--- START OF PROVIDED ENTRIES ---
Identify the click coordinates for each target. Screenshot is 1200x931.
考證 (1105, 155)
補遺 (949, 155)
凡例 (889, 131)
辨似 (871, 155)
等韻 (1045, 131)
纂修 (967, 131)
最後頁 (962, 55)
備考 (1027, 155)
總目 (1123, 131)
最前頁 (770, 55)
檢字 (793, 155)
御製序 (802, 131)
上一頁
--- END OF PROVIDED ENTRIES ---
--- START OF PROVIDED ENTRIES ---
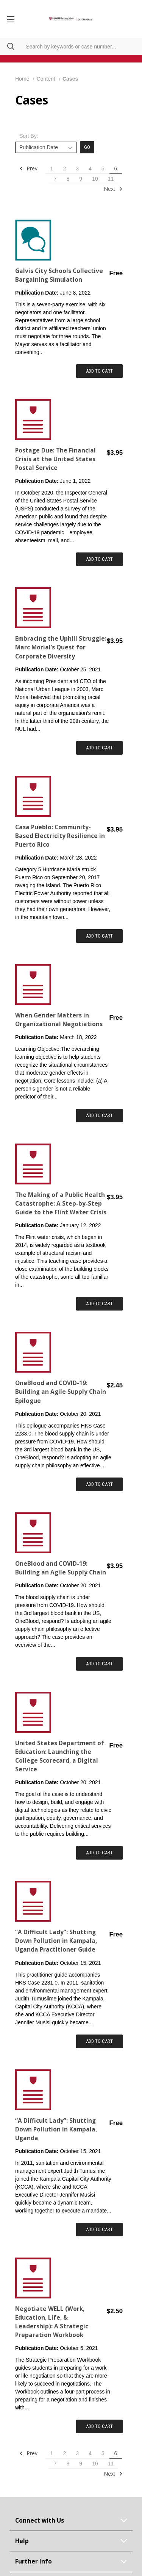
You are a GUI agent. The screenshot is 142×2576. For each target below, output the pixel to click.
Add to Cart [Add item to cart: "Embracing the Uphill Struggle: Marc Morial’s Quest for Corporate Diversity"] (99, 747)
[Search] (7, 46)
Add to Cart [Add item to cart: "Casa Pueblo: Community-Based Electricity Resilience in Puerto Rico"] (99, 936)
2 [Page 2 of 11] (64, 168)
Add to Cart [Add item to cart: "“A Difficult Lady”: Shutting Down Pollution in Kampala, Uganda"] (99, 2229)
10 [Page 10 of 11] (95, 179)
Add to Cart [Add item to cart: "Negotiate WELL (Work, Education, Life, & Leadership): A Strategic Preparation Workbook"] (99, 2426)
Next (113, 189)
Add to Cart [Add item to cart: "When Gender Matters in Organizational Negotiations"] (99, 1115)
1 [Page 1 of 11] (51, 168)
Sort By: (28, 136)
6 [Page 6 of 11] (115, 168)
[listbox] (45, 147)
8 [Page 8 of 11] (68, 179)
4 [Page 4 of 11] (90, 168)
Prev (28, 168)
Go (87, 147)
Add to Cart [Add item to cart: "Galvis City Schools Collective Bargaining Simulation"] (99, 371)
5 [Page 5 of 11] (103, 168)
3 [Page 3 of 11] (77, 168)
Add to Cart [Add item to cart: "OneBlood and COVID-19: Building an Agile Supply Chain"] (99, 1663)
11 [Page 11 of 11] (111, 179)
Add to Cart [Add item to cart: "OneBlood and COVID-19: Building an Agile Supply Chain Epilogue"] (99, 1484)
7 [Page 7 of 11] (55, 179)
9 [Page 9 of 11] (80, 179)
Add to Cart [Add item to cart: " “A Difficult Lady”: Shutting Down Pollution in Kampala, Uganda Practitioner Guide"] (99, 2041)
--- END OF PROVIDED ENTRIES ---
Reproduce the records in the stretch from the line containing "7 [Page 7 of 11] (55, 179)" through the line containing "Kampala, Uganda Practitioner", keeping each request and shifting every coordinate in the answers up by 115.

7 [Page 7 of 11] (170, 294)
9 [Page 9 of 11] (195, 294)
Add to Cart [Add item to cart: " “A Difficult Lady”: Shutting Down Pollution in Kampala, Uganda Practitioner Guide"] (214, 2156)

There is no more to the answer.